[start]

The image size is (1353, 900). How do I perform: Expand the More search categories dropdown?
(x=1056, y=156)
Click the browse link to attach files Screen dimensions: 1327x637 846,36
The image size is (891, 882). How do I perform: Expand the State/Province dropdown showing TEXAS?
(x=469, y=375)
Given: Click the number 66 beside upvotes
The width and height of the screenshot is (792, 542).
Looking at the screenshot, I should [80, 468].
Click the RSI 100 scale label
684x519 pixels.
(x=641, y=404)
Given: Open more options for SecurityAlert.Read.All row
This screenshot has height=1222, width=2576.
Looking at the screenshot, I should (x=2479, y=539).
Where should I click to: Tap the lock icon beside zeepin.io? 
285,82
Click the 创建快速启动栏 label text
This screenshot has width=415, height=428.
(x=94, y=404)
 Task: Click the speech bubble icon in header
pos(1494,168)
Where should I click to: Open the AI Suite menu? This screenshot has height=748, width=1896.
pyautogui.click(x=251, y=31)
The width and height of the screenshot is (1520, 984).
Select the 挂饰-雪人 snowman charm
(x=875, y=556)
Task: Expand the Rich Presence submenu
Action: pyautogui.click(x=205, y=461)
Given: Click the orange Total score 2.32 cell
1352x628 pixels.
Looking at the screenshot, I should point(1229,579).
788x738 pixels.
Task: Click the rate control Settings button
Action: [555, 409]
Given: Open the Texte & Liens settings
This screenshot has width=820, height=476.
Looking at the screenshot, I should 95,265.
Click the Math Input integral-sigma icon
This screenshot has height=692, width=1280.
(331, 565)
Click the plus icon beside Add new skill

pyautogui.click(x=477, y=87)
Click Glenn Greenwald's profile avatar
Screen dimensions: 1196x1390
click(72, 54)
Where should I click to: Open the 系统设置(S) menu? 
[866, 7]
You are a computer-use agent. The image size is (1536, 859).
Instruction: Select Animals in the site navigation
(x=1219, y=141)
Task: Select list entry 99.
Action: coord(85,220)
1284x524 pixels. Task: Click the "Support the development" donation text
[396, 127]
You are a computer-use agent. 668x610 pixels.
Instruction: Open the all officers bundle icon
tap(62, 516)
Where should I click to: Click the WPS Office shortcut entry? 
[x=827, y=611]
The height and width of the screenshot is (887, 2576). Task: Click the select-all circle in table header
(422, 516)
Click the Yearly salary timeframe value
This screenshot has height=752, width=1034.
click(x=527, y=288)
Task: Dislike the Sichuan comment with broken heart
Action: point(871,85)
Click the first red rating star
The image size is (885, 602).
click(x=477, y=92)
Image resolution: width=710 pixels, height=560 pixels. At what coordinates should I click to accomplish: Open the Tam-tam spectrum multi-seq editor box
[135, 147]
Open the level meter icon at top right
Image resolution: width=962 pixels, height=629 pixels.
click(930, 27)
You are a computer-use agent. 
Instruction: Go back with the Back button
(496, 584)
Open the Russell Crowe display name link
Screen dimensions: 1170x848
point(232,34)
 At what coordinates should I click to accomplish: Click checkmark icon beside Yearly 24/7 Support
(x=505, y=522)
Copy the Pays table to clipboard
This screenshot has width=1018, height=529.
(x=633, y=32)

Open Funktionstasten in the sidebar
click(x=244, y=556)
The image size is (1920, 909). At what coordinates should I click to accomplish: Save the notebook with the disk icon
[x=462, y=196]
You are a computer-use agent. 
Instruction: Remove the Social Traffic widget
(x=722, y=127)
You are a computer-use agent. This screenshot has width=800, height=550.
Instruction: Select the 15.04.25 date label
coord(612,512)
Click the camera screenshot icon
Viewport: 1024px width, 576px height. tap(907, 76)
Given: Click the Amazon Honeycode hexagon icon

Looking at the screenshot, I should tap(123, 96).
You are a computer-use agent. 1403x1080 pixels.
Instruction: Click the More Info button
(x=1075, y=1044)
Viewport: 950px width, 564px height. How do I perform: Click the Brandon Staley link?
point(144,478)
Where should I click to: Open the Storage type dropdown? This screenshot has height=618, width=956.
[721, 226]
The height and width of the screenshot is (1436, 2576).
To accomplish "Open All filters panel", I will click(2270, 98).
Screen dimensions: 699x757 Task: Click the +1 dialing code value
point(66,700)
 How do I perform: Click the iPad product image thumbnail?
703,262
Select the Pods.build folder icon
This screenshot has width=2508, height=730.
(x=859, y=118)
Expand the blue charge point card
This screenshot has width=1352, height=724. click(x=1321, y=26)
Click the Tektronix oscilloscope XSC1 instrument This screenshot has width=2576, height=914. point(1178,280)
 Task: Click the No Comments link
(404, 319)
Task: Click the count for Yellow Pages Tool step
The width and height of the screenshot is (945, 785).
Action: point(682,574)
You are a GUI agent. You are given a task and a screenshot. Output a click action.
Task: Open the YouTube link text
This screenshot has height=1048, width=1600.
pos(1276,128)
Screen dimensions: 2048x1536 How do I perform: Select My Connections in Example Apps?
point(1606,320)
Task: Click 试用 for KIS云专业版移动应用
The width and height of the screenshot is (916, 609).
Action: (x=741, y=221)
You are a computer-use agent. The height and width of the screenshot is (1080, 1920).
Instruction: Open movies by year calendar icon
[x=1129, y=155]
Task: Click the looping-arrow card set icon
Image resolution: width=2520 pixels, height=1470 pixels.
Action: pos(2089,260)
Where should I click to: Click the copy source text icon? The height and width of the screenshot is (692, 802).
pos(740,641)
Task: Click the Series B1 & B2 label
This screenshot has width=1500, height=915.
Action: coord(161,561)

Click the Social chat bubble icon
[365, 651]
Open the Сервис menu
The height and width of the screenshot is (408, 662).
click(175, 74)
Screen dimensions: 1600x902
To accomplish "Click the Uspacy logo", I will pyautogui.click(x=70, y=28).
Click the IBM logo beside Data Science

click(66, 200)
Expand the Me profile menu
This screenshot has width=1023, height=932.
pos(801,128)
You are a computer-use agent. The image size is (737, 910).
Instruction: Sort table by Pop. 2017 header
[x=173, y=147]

[end]

*TASK DESCRIPTION*.
Find every line in the items above that contains the word "bubble", and copy each of those lines.

*CORRECT ANSWER*.
 Task: Click the speech bubble icon in header
Click the Social chat bubble icon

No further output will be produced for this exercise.